What is needed: From the records below, copy each line that has the word "computer" in it.
===== Material for this task =====
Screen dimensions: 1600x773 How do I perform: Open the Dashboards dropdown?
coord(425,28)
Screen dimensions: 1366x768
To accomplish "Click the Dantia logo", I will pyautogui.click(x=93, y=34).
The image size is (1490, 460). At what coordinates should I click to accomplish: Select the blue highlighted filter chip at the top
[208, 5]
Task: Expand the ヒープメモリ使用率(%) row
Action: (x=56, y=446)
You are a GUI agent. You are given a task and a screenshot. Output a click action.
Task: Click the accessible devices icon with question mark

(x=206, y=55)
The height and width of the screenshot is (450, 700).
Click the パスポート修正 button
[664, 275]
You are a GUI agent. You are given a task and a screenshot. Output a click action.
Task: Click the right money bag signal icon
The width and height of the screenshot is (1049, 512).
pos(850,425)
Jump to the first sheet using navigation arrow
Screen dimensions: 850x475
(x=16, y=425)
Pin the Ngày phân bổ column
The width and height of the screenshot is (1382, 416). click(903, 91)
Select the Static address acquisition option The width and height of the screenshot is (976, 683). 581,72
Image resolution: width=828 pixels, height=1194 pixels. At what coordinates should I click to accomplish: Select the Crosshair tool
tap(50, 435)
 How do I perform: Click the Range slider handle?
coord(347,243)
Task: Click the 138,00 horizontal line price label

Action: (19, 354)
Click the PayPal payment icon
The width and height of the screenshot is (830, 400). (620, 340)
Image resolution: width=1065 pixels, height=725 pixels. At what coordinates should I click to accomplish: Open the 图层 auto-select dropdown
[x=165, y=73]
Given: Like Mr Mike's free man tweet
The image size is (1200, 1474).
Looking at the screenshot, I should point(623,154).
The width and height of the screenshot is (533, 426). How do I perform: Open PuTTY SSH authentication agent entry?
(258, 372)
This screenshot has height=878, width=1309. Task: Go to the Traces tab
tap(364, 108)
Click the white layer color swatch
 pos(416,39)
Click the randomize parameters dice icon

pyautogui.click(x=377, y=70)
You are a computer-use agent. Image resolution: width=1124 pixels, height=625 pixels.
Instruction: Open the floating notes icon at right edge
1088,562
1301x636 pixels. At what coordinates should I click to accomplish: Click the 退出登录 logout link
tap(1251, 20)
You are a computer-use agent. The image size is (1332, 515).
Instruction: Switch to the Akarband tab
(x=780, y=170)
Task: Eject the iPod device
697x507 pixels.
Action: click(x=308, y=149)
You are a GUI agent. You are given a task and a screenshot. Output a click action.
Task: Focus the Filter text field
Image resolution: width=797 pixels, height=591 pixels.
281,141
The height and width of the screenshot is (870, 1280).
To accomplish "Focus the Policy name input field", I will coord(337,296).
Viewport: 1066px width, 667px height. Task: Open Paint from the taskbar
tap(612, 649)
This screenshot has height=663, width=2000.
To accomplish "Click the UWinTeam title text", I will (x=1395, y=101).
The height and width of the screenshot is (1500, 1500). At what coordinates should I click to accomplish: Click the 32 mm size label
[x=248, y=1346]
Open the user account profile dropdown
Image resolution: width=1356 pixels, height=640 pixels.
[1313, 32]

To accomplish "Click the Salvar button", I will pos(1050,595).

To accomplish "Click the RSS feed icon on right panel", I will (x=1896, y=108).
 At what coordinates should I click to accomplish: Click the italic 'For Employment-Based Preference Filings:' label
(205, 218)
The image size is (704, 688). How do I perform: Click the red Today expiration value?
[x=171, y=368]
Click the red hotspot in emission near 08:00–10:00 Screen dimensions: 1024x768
=====
Output below:
You are a computer-use agent. Image resolution: width=1124 pixels, height=625 pixels.
You are a computer-use agent. The image size is (1332, 515).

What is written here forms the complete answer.